The metaphor of weaving has always accompanied women’s work and what if not a network, in today’s sense of the word, is the imaginary constellation traced on the wall of the exhibition room? The common thread linking very different protagonists is to be found in a choice of works that highlights “aspects of lightness, positivity and irony”. These are functional to a vision of design distinguished by a female component – as long prophesied by Andrea Branzi – regardless of the designer’s sex, which coincides with “a sudden and uncontrollable vision of the design”. This reading constructs what is certainly a compelling and pleasing path but as a definition is rather limiting for many designers; think of Gae Aulenti, recently celebrated with a special award by arcVision Prize, for architecture by women. She said once that if she really had to highlight a feature of her work as a woman it would perhaps be patience. Remember Zaha Hadid, who designed an Artemide lamp in the exhibition. Just a year ago, she said “Architecture is… like writing. This is the composition, and also you have to edit it, over and over again, so it looks seamless and effortless.” It could be said that out of that seamless comes an ancestral memory of “invisible points” but it takes so much research and tenacity. Let us imagine expanding the network beyond the confines of the exhibition. Milan currently offers much food for thought on the matter, only hinted at here. Presenting a work at the Polytechnic last autumn, Maria Giuseppina Grasso Cannizzo – who has a site-specific installation in the “Architecture as Art” exhibition at the HangarBicocca until the autumn – described herself as “an embroiderer”.

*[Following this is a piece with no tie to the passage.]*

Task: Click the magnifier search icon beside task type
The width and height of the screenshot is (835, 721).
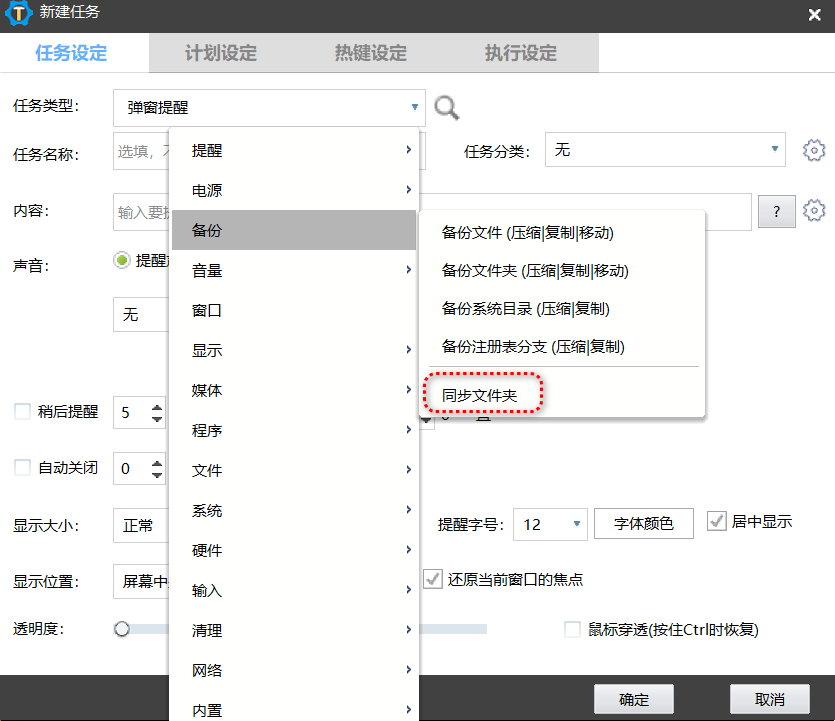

The painstaking task of installing and removing period tiles became a purely conceptual process in her hands, with iron-fast rules and reasoning, transforming decoration into internal landscape. The “anti-Penelopes weaving time and history” amassed by Marco Scotini in “The Unarchivable” exhibition at the Frigoriferi Milanesi also transform manual repetition into artistic process. As well as Accardi, they include Maria Lai who “sewed” the Sardinian landscape with rods and high-voltage cables. A thread served to construct her “The Challenge of Arachne”, now a small exhibition that overturns the hubris or arrogance of the woman who dares challenge the gods with her creations. Here in a withering drawing, Louise Bourgeois conveys the sense of that challenge in image form, replacing the arrogance with awareness. She drew her left hand, now gnarled with age, in tightly packed red-ink lines on music paper. Her ring finger is wearing a ring. Hand-action, body-time-reality, drawing-abstraction, colour-sensitivity, decoration-symbol… all on the Cartesian coordinates of music paper.